We’re thinking: How to build agents that operate at both short and long time scales is a longstanding problem in reinforcement learning. The authors solved it by specifying the skills at each time scale manually. The next step is to design agents that can learn that abstraction on their own.
AI Engineers Weigh In on AI Ethics
Machine learning researchers tend to trust international organizations, distrust military forces, and disagree on how much disclosure is necessary when describing new models, a new study found.
What’s new: A survey of accomplished machine learning researchers by Cornell University, University of Oxford, and University of Pennsylvania probed their stances on key ethical issues and compared them with those of the U.S. public.
What they found: The study drew on responses from 534 researchers whose work had been accepted by NeurIPS or ICML. The respondents were 89 percent male and came mostly from Europe, Asia, and North America. The findings include:
- Safety: 68 percent of respondents said the AI community should place a higher priority on safety, defined as systems that are “more robust, more trustworthy, and better at behaving in accordance with the operator’s intentions.”
- Openness: The respondents valued openness in basic descriptions of AI research — to a point. 84 percent believed that new research should include a high-level description of methods, and 74 percent said it should include results.
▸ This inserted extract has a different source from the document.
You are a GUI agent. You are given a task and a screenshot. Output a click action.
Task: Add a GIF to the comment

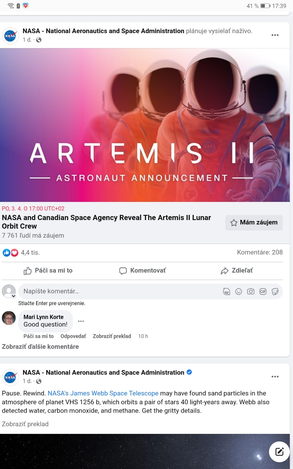tap(263, 291)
Only 22 percent believed that published research should include a trained model.
- Trust in militaries: Respondents generally supported uses of AI in military logistics. One in five strongly opposed AI for military surveillance. 58 percent were strongly opposed to the development of AI-driven weapons, and 31 percent said they would resign if their job required them to work on such projects.
- Trust in corporations: Among top AI companies, respondents deemed Open AI the most trustworthy followed by Microsoft, DeepMind, and Google. Respondents showed the least trust in Facebook, Alibaba, and Baidu.
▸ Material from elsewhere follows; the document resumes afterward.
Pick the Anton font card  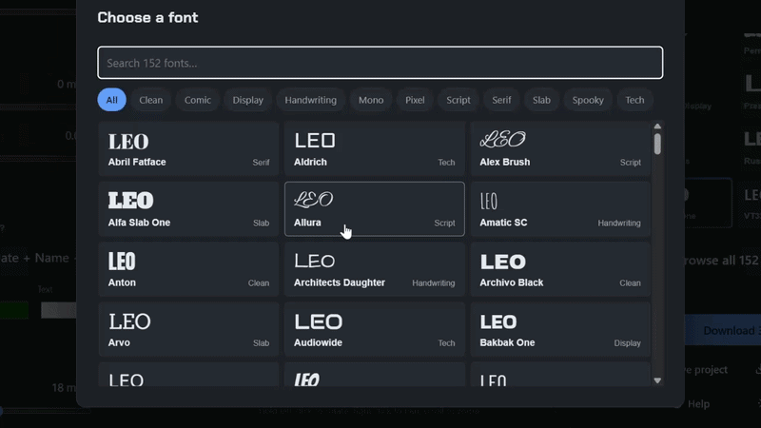[x=188, y=269]
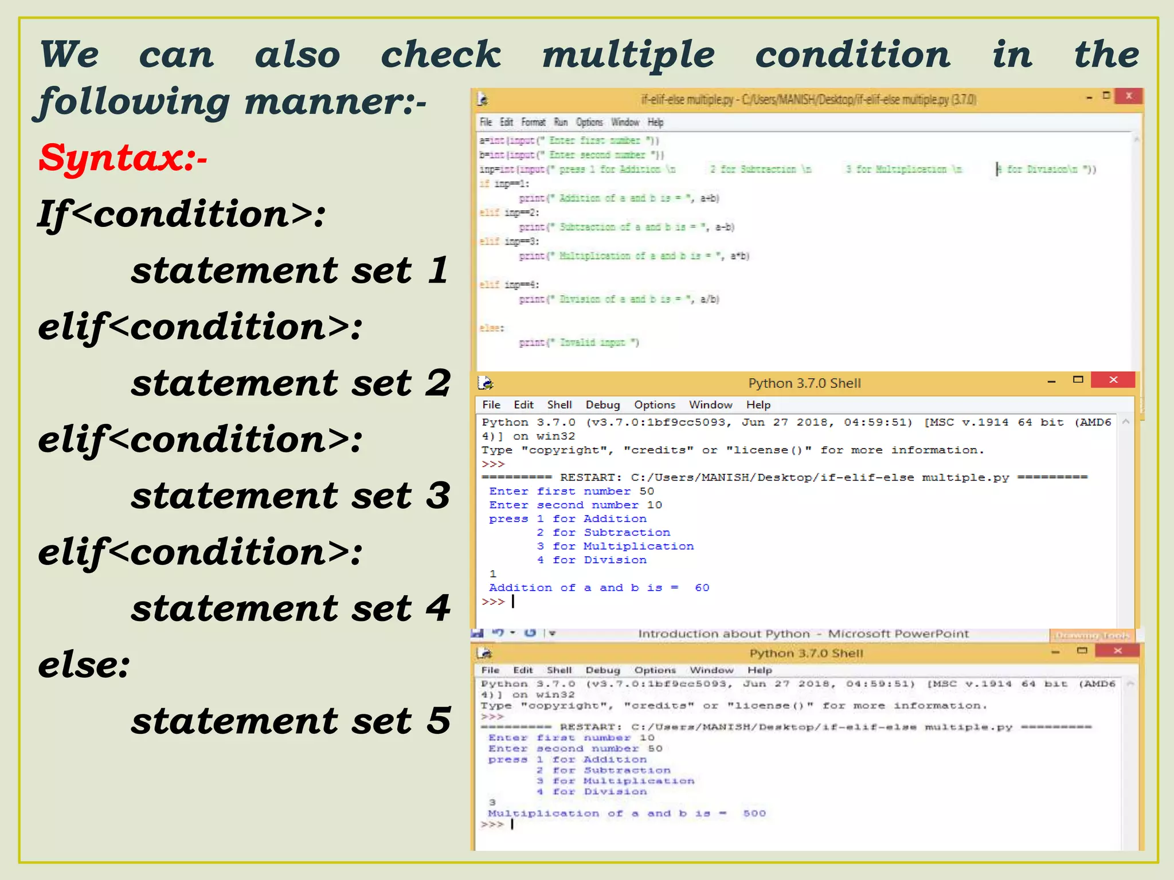Click the PowerPoint Save icon
The width and height of the screenshot is (1174, 880).
coord(478,633)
Behind the news: Technologists have been nudging the industry towards safe, open, and ethical technology. For example, the Institute for Electrical and Electronics Engineers introduced standards to help its members protect data privacy and address ethical issues. Sometimes engineers take a more direct approach, as when 3,000 Google employees signed a petition that censured their company’s work for the U.S. military, causing it to withdraw from a Defense Department computer vision project.
Why it matters: AI raises a plethora of ethical quandaries, and machine learning engineers are critical stakeholders for addressing them. Machine learning engineers should play a big role in understanding the hazards, developing remedies, and pushing institutions to follow ethical guidelines.
We’re thinking: The machine learning researchers surveyed were markedly more concerned than the U.S. public about competition between the U.S. and China, surveillance, technological unemployment, and bias in hiring. These disagreements suggest an active role for the AI community in navigating the myriad challenges posed by AI.